-- ENTRIES SHOWN start --

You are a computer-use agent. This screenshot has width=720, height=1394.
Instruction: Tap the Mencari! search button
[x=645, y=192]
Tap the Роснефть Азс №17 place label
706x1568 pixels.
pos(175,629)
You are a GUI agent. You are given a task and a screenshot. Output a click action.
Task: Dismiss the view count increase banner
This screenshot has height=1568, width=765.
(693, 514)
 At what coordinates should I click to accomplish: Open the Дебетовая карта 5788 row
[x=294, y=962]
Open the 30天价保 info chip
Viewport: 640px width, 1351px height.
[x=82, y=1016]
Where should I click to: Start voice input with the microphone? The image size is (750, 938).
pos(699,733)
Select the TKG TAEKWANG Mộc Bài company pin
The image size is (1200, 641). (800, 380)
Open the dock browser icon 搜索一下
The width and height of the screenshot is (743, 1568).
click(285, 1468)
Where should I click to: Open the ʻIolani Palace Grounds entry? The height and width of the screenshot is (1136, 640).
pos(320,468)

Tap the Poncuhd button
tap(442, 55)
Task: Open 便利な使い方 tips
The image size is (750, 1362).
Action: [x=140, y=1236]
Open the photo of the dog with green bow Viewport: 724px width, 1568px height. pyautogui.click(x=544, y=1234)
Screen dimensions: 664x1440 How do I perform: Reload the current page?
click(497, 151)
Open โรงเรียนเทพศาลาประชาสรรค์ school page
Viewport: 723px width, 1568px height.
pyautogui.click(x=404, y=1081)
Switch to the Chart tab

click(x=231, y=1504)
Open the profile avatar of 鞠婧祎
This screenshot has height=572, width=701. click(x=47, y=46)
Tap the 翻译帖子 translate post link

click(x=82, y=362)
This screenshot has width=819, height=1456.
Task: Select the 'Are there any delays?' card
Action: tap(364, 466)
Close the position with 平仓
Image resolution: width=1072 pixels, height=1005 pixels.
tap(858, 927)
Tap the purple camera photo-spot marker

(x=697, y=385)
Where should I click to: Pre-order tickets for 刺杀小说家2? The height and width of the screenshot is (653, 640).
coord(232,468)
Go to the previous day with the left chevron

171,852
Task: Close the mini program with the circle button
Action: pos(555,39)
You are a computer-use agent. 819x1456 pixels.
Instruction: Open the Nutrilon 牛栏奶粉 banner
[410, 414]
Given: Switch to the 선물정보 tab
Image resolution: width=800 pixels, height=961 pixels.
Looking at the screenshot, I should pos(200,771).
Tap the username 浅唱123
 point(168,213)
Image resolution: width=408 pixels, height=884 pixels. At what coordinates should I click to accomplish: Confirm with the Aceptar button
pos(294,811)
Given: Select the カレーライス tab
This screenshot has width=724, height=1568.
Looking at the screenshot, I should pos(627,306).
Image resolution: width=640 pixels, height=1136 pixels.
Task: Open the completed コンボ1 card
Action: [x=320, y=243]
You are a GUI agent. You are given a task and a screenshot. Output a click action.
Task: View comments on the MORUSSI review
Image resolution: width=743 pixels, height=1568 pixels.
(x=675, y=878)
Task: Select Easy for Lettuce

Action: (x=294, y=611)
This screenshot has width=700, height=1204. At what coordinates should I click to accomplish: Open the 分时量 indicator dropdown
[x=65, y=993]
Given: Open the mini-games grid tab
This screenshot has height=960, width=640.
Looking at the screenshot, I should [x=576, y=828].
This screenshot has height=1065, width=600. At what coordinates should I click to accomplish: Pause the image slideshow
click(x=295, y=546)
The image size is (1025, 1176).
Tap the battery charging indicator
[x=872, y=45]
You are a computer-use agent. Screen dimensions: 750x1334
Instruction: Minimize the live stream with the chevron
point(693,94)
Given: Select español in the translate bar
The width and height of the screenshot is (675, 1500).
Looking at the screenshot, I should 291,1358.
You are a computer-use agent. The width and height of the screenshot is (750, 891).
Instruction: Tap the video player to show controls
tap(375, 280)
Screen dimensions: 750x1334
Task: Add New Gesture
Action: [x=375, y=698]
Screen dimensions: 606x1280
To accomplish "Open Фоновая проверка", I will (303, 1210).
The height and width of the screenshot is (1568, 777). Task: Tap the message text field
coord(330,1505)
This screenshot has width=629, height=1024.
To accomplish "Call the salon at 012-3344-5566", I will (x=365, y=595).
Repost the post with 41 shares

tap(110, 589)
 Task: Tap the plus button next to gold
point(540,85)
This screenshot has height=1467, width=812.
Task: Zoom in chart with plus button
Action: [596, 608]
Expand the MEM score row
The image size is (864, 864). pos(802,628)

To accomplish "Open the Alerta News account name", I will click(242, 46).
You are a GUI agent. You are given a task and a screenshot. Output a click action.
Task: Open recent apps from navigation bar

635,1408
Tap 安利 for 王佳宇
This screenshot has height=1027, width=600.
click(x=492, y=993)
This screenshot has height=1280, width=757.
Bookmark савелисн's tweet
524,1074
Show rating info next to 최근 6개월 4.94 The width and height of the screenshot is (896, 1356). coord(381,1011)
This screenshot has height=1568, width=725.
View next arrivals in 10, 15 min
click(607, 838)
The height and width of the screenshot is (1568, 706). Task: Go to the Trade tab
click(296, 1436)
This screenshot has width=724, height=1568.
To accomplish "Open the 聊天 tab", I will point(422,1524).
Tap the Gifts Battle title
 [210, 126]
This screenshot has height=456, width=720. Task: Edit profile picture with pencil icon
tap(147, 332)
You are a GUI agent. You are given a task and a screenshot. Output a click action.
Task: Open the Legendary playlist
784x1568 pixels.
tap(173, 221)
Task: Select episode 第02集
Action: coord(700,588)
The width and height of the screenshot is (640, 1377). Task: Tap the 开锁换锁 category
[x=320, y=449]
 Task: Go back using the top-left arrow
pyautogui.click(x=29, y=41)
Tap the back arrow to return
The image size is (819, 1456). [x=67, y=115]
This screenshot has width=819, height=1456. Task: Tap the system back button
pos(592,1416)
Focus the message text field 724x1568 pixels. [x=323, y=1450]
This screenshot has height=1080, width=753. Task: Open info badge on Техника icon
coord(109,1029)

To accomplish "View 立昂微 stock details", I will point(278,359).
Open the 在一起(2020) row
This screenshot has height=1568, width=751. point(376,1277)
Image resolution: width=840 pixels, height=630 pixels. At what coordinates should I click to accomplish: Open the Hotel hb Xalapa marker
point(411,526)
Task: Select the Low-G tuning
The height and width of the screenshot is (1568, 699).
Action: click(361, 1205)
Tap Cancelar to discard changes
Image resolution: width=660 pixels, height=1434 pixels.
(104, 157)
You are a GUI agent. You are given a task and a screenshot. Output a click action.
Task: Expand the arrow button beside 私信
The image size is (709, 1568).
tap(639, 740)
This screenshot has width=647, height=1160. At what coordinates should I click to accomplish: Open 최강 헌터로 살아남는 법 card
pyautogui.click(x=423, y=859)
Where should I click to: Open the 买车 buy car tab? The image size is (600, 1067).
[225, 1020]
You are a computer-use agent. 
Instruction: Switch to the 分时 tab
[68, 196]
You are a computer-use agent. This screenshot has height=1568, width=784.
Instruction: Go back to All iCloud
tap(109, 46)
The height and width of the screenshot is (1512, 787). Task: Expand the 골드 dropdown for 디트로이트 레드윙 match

-- ENTRIES SHOWN end --

Rewrite the lines of the dataset entries above as a numbered list, leaving out the blank lines.

1. You are a computer-use agent. This screenshot has width=720, height=1394.
2. Instruction: Tap the Mencari! search button
3. [x=645, y=192]
4. Tap the Роснефть Азс №17 place label
5. 706x1568 pixels.
6. pos(175,629)
7. You are a GUI agent. You are given a task and a screenshot. Output a click action.
8. Task: Dismiss the view count increase banner
9. This screenshot has height=1568, width=765.
10. (693, 514)
11.  At what coordinates should I click to accomplish: Open the Дебетовая карта 5788 row
12. [x=294, y=962]
13. Open the 30天价保 info chip
14. Viewport: 640px width, 1351px height.
15. [x=82, y=1016]
16. Where should I click to: Start voice input with the microphone? The image size is (750, 938).
17. pos(699,733)
18. Select the TKG TAEKWANG Mộc Bài company pin
19. The image size is (1200, 641). (800, 380)
20. Open the dock browser icon 搜索一下
21. The width and height of the screenshot is (743, 1568).
22. click(285, 1468)
23. Where should I click to: Open the ʻIolani Palace Grounds entry? The height and width of the screenshot is (1136, 640).
24. pos(320,468)
25. Tap the Poncuhd button
26. tap(442, 55)
27. Task: Open 便利な使い方 tips
28. The image size is (750, 1362).
29. Action: [x=140, y=1236]
30. Open the photo of the dog with green bow Viewport: 724px width, 1568px height. pyautogui.click(x=544, y=1234)
31. Screen dimensions: 664x1440 How do I perform: Reload the current page?
32. click(497, 151)
33. Open โรงเรียนเทพศาลาประชาสรรค์ school page
34. Viewport: 723px width, 1568px height.
35. pyautogui.click(x=404, y=1081)
36. Switch to the Chart tab
37. click(x=231, y=1504)
38. Open the profile avatar of 鞠婧祎
39. This screenshot has height=572, width=701. click(x=47, y=46)
40. Tap the 翻译帖子 translate post link
41. click(x=82, y=362)
42. This screenshot has width=819, height=1456.
43. Task: Select the 'Are there any delays?' card
44. Action: tap(364, 466)
45. Close the position with 平仓
46. Image resolution: width=1072 pixels, height=1005 pixels.
47. tap(858, 927)
48. Tap the purple camera photo-spot marker
49. (x=697, y=385)
50. Where should I click to: Pre-order tickets for 刺杀小说家2? The height and width of the screenshot is (653, 640).
51. coord(232,468)
52. Go to the previous day with the left chevron
53. 171,852
54. Task: Close the mini program with the circle button
55. Action: pos(555,39)
56. You are a computer-use agent. 819x1456 pixels.
57. Instruction: Open the Nutrilon 牛栏奶粉 banner
58. [410, 414]
59. Given: Switch to the 선물정보 tab
60. Image resolution: width=800 pixels, height=961 pixels.
61. Looking at the screenshot, I should pos(200,771).
62. Tap the username 浅唱123
63.  point(168,213)
64. Image resolution: width=408 pixels, height=884 pixels. At what coordinates should I click to accomplish: Confirm with the Aceptar button
65. pos(294,811)
66. Given: Select the カレーライス tab
67. This screenshot has width=724, height=1568.
68. Looking at the screenshot, I should pos(627,306).
69. Image resolution: width=640 pixels, height=1136 pixels.
70. Task: Open the completed コンボ1 card
71. Action: [x=320, y=243]
72. You are a GUI agent. You are given a task and a screenshot. Output a click action.
73. Task: View comments on the MORUSSI review
74. Image resolution: width=743 pixels, height=1568 pixels.
75. (x=675, y=878)
76. Task: Select Easy for Lettuce
77. Action: (x=294, y=611)
78. This screenshot has width=700, height=1204. At what coordinates should I click to accomplish: Open the 分时量 indicator dropdown
79. [x=65, y=993]
80. Given: Open the mini-games grid tab
81. This screenshot has height=960, width=640.
82. Looking at the screenshot, I should [x=576, y=828].
83. This screenshot has height=1065, width=600. At what coordinates should I click to accomplish: Pause the image slideshow
84. click(x=295, y=546)
85. The image size is (1025, 1176).
86. Tap the battery charging indicator
87. [x=872, y=45]
88. You are a computer-use agent. Screen dimensions: 750x1334
89. Instruction: Minimize the live stream with the chevron
90. point(693,94)
91. Given: Select español in the translate bar
92. The width and height of the screenshot is (675, 1500).
93. Looking at the screenshot, I should 291,1358.
94. You are a computer-use agent. The width and height of the screenshot is (750, 891).
95. Instruction: Tap the video player to show controls
96. tap(375, 280)
97. Screen dimensions: 750x1334
98. Task: Add New Gesture
99. Action: [x=375, y=698]
100. Screen dimensions: 606x1280
101. To accomplish "Open Фоновая проверка", I will (303, 1210).
102. The height and width of the screenshot is (1568, 777). Task: Tap the message text field
103. coord(330,1505)
104. This screenshot has width=629, height=1024.
105. To accomplish "Call the salon at 012-3344-5566", I will (x=365, y=595).
106. Repost the post with 41 shares
107. tap(110, 589)
108.  Task: Tap the plus button next to gold
109. point(540,85)
110. This screenshot has height=1467, width=812.
111. Task: Zoom in chart with plus button
112. Action: [596, 608]
113. Expand the MEM score row
114. The image size is (864, 864). pos(802,628)
115. To accomplish "Open the Alerta News account name", I will click(242, 46).
116. You are a GUI agent. You are given a task and a screenshot. Output a click action.
117. Task: Open recent apps from navigation bar
118. 635,1408
119. Tap 安利 for 王佳宇
120. This screenshot has height=1027, width=600.
121. click(x=492, y=993)
122. This screenshot has height=1280, width=757.
123. Bookmark савелисн's tweet
124. 524,1074
125. Show rating info next to 최근 6개월 4.94 The width and height of the screenshot is (896, 1356). coord(381,1011)
126. This screenshot has height=1568, width=725.
127. View next arrivals in 10, 15 min
128. click(607, 838)
129. The height and width of the screenshot is (1568, 706). Task: Go to the Trade tab
130. click(296, 1436)
131. This screenshot has width=724, height=1568.
132. To accomplish "Open the 聊天 tab", I will point(422,1524).
133. Tap the Gifts Battle title
134.  [210, 126]
135. This screenshot has height=456, width=720. Task: Edit profile picture with pencil icon
136. tap(147, 332)
137. You are a GUI agent. You are given a task and a screenshot. Output a click action.
138. Task: Open the Legendary playlist
139. 784x1568 pixels.
140. tap(173, 221)
141. Task: Select episode 第02集
142. Action: coord(700,588)
143. The width and height of the screenshot is (640, 1377). Task: Tap the 开锁换锁 category
144. [x=320, y=449]
145.  Task: Go back using the top-left arrow
146. pyautogui.click(x=29, y=41)
147. Tap the back arrow to return
148. The image size is (819, 1456). [x=67, y=115]
149. This screenshot has width=819, height=1456. Task: Tap the system back button
150. pos(592,1416)
151. Focus the message text field 724x1568 pixels. [x=323, y=1450]
152. This screenshot has height=1080, width=753. Task: Open info badge on Техника icon
153. coord(109,1029)
154. To accomplish "View 立昂微 stock details", I will point(278,359).
155. Open the 在一起(2020) row
156. This screenshot has height=1568, width=751. point(376,1277)
157. Image resolution: width=840 pixels, height=630 pixels. At what coordinates should I click to accomplish: Open the Hotel hb Xalapa marker
158. point(411,526)
159. Task: Select the Low-G tuning
160. The height and width of the screenshot is (1568, 699).
161. Action: click(361, 1205)
162. Tap Cancelar to discard changes
163. Image resolution: width=660 pixels, height=1434 pixels.
164. (104, 157)
165. You are a GUI agent. You are given a task and a screenshot. Output a click action.
166. Task: Expand the arrow button beside 私信
167. The image size is (709, 1568).
168. tap(639, 740)
169. This screenshot has width=647, height=1160. At what coordinates should I click to accomplish: Open 최강 헌터로 살아남는 법 card
170. pyautogui.click(x=423, y=859)
171. Where should I click to: Open the 买车 buy car tab? The image size is (600, 1067).
172. [225, 1020]
173. You are a computer-use agent. 
174. Instruction: Switch to the 分时 tab
175. [68, 196]
176. You are a computer-use agent. This screenshot has height=1568, width=784.
177. Instruction: Go back to All iCloud
178. tap(109, 46)
179. The height and width of the screenshot is (1512, 787). Task: Expand the 골드 dropdown for 디트로이트 레드윙 match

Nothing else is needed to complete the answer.